Escape seems to go against the grain of our culture of self-improvement and self-help that tells us one of the highest goals we should aspire to is to be comfortable in our own skin. Escape also connotes weakness. You flee something when you don’t want to confront it; you run away when something is too difficult to face, when there is no good response because the question is so absurd. But sometimes, you need to escape from reality into fantasy, where it’s always the golden hour, everything is drenched in honey, and nothing hurts.

It goes without saying that I understand that none of this is happening in a vacuum. This is yet another way that white supremacy fucks with me. It makes it exhausting to see myself.

There’s an entire realm of activism (which a coterie of writers have built a cottage industry upon) that has a laser-like focus on racial representation and the politics of representation, and this is an important conversation. But for me, and I suspect this is true for others as well, this battle becomes exhausting once it’s turned inward. How tiring is it to feel that I must mount these campaigns even in the alleyways and recesses of my own body?

I think I’m supposed to feel shame about all of this. I do feel a sense of ambivalence, because there are still some things we’re not supposed to derive pleasure from, and things we’re not supposed to admit, namely that watching and thinking about white people in love and white people having sex is one of the things that makes it easier for me to get through the day.

Vaye Watkins wrote of the miniature replica of the world that exists in her mind and all of our minds and bodies: “I would like very much to bust it up or burn it down. But I am afraid I don’t know how.”

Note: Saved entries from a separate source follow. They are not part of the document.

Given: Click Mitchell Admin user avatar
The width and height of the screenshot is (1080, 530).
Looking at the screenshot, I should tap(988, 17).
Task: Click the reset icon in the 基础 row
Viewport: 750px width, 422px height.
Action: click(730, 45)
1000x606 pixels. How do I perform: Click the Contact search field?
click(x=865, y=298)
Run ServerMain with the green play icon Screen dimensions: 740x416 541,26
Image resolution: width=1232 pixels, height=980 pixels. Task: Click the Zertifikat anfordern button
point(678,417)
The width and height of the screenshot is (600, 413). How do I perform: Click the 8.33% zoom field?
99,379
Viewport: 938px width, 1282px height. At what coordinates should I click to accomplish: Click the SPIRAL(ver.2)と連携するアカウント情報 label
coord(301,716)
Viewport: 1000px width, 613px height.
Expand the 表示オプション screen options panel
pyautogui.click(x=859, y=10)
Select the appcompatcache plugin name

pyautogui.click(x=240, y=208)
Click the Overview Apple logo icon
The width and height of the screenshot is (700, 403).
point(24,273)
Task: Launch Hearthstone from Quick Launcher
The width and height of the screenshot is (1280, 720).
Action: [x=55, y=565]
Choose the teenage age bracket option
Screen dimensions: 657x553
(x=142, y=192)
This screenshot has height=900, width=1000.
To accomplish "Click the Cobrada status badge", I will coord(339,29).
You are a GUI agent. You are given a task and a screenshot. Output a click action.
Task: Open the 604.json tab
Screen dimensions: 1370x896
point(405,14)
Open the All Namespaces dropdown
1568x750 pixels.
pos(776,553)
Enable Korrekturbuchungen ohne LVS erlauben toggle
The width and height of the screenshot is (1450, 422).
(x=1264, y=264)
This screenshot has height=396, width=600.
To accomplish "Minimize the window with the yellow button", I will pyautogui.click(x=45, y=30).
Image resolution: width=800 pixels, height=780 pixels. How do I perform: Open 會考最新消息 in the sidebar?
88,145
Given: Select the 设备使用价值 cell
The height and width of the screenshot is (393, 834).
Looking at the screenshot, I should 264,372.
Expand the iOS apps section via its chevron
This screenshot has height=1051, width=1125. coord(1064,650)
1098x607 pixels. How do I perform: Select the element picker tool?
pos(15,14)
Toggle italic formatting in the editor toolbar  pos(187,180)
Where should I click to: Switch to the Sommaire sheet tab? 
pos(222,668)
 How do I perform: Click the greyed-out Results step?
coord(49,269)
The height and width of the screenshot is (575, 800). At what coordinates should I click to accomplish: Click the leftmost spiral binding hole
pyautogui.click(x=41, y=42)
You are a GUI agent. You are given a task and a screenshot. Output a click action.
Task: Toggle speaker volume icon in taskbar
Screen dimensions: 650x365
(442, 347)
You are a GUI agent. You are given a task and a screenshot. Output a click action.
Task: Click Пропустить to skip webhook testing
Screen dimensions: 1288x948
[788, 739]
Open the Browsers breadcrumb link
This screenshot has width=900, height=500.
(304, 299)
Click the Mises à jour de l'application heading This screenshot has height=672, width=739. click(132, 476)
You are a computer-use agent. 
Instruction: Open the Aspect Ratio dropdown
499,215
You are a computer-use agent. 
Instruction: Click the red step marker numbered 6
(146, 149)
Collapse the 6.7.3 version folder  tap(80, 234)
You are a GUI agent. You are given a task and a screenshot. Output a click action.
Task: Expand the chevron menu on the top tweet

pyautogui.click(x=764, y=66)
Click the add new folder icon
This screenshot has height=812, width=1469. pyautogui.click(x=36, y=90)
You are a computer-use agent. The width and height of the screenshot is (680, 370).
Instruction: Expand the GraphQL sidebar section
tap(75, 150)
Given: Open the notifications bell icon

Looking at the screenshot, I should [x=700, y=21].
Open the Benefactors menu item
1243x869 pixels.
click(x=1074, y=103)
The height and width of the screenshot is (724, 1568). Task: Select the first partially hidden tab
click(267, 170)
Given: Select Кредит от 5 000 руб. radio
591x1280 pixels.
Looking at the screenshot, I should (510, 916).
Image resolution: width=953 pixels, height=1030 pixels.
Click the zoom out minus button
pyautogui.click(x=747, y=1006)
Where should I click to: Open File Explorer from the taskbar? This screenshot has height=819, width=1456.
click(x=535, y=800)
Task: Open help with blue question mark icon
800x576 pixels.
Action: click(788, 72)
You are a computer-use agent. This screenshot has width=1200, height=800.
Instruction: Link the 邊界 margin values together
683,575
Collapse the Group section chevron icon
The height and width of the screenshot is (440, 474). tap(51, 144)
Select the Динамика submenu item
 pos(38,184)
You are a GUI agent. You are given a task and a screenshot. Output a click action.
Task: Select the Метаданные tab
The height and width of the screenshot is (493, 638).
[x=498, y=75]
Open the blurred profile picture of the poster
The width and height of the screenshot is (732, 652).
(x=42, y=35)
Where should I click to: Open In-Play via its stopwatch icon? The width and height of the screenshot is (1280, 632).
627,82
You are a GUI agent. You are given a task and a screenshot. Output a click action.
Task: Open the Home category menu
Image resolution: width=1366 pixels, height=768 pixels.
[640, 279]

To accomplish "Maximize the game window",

I have no road map on how to navigate this patriarchal world, much less destroy its foundations and build it anew.

But I know these truths:

This landscape wasn't built by my hands and my imagination, yet I find myself here, and have created a reprieve from its weight, protecting myself from it. For me, those brief moments of respite take the shape of flight, of a deliberate erasure of myself. But in my mind, every time I rearrange something for my own delight — an insult, a slight, a stone — and, yes, every time I decide to escape and then return, it feels like a small and necessary step toward my survival.